Reconstructing breast cancer transcriptional networks, we developed a platform to address specific questions for BC in general and for specific BC subtypes: i) Which are the genes possibly driving clinical features? ii) Can we identify upstream regulators or downstream targets of specific signalling pathways? iii) Are there specific gene interactions explaining the phenotypic differences between cancer subtypes? Our platform represents a tool to address these and many other biological questions, identify key regulatory genes and drive experimentally-testable hypotheses.
Results
Network construction
We applied WGCNA (Weighted Gene Coexpression Network Analysis) (Langfelder & Horvath, 2008; B. Zhang & Horvath, 2005) to a wide primary breast tumour transcriptome dataset (METABRIC) (Curtis et al., 2012), defining 21 modules of co-regulated genes across all patients (Suppl. Fig. 1). Modules’ names were assigned by analysing the Hallmarks sets defined by the Molecular Signature Database (http://software.broadinstitute.org/gsea/msigdb), choosing the gene set displaying the most significant enrichment among the module’s genes. NC denotes the modules for which no significant enrichment was found. These groups of genes were confirmed to be robust, being significantly co-regulated both in an independent primary breast tumour dataset (TCGA-BRCA) and in a panel of breast cancer cell lines (http://cancergenome.nih.gov/, Daemen et al., 2013, Suppl. Fig. 2). Moreover, the relationships between genes within each module were confirmed by their enrichment in interacting proteins, as obtained from STRING protein interaction database (Jensen et al., 2009) (not shown). Based on these networks we developed two lines of investigation, aimed at identifying genes most likely involved in i) determining clinical features and ii) being part of selected signalling pathways linked to cancer aggressiveness.
Transcriptional networks are correlated with clinical features
To identify transcriptional networks related with clinical features we calculated for each patient the correlation between modules’ expression and clinical features such as tumour grade and age at diagnosis, as a proxy of age at onset (Fig. 1A). As a measure of module’s expression we used the eigengene, i.e. the ideal gene that best represents the whole module (B. Zhang & Horvath, 2005).
All but three modules showed a significant correlation, either positive or negative, with tumour grade (Fig. 1A), and an opposite trend with respect to age at diagnosis (Table I). In particular, E2F_targets and KRAS_dn1 were the top modules considering the combination of significance between positive correlation with grade and negative correlation with age at diagnosis (Fig. 1A). Thus, tumours with higher expression of either module have features of higher aggressiveness, since they develop earlier and with a higher grade than average (Brandt, Garne, Tengrup, & Manjer, 2015). In contrast, the Estrogen_response module is negatively correlated with grade and positively correlated with age at diagnosis, indicating that its expression is representative of the least aggressive tumours.
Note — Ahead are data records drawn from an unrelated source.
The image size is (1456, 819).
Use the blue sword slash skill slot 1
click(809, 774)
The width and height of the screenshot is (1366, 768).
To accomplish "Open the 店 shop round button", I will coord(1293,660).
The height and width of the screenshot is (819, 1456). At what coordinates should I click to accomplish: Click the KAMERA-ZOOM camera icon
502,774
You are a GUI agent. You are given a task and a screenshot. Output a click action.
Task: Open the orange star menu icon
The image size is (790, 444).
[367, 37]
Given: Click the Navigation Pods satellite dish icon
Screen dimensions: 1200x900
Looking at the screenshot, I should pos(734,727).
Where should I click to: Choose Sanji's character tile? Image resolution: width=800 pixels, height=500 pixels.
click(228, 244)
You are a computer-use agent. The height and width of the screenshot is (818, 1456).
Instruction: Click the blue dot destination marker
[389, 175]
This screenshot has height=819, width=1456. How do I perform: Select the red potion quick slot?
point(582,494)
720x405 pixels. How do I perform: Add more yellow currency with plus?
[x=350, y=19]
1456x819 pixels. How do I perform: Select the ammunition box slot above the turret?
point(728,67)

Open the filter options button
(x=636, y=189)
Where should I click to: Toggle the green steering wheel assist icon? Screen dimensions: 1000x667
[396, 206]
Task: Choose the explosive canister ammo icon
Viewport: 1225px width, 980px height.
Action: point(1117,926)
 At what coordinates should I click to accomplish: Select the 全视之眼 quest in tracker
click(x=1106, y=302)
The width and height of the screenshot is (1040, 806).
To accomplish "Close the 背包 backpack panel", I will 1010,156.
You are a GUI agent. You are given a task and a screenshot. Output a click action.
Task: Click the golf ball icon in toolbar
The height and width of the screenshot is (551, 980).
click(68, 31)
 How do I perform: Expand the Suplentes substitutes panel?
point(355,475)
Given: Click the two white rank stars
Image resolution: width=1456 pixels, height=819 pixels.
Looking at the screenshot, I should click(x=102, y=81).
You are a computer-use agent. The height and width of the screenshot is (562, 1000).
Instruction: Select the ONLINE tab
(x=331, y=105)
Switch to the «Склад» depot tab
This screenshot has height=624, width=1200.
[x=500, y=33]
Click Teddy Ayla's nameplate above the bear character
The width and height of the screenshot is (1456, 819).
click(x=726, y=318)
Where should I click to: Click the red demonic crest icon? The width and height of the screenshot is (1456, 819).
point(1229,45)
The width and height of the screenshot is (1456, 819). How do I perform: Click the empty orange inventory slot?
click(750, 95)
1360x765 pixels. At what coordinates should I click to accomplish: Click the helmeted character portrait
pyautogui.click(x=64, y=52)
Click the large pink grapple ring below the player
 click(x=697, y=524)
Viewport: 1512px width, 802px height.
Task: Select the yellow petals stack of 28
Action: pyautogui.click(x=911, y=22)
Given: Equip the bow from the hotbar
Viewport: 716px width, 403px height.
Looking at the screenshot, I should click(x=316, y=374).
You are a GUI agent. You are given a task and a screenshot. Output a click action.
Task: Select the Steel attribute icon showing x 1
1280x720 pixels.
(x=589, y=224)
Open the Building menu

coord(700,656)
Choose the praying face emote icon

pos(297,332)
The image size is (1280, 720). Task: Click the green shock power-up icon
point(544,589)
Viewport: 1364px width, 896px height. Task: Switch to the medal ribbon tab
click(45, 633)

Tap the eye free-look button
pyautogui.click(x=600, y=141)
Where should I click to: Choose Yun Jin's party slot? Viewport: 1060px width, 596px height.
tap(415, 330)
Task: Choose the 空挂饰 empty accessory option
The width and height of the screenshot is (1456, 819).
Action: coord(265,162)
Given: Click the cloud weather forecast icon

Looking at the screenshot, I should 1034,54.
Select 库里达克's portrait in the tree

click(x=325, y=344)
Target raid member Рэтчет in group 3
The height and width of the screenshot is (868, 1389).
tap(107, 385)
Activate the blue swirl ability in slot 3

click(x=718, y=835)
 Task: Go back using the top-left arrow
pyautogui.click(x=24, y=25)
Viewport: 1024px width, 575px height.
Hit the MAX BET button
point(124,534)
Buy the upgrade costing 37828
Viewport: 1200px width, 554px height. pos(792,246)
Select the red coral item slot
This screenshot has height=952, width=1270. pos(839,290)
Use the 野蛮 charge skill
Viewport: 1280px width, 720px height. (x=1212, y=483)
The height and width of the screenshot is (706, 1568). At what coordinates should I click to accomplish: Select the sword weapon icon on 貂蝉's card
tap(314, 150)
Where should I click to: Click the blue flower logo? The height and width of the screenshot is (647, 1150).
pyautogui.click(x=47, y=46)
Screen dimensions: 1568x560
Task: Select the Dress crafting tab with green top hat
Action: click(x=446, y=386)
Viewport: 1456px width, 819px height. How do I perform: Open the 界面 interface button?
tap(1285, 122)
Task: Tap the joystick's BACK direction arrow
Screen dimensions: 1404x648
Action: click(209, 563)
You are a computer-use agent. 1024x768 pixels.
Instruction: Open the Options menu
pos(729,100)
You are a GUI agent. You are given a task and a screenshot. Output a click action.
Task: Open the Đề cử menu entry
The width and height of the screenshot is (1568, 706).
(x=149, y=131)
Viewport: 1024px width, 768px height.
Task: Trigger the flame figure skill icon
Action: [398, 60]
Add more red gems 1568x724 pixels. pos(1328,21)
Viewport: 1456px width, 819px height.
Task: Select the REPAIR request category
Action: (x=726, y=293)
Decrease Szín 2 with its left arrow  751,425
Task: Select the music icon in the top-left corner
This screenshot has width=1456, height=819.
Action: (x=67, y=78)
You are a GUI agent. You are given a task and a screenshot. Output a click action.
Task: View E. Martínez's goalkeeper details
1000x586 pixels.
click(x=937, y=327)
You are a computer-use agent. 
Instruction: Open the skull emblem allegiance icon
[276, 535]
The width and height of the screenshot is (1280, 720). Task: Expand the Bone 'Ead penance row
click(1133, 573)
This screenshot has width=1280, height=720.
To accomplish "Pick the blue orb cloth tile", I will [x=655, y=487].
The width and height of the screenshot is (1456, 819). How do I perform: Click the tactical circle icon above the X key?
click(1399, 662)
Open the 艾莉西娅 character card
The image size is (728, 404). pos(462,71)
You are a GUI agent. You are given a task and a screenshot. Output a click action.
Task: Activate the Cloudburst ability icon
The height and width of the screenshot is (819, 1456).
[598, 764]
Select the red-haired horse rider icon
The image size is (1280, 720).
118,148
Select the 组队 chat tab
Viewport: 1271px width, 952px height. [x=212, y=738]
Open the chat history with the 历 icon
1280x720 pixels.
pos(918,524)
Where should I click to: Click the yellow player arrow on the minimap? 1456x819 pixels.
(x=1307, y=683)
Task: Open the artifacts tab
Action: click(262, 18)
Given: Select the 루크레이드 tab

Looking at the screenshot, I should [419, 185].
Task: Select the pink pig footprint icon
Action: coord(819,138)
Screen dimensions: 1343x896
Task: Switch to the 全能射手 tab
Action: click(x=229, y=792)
To further test the relationships with clinical features we calculated the correlation between module eigengenes and patients’ overall survival: both the KRAS_dn1 and E2F_targets modules were significantly associated with poor prognosis, confirming the association between their expression and cancer progression (Fig. 1B). In contrast, high expression of the Estrogen_reponse module was significantly associated with good prognosis. Several other modules were either positively or negatively correlated with survival (Table I, Suppl. Fig. 3,4). Finally, we examined whether modules’ expression was significantly different among breast cancer molecular subtypes (Suppl. Fig. 5), and found that the modules KRAS_dn1 and E2F_targets are the top overexpressed modules in the highly aggressive basal-like tumours (p-values <2.2*10−16), while the Estrogen_response module is overexpressed in both luminal subtypes (p-values <2.2*10−16) (Fig. 1C, Suppl. Fig. 5). Of note, the E2F_targets module is also overexpressed in the HER2 subtype when compared with all other breast cancer samples (p-value <2.2*10−16).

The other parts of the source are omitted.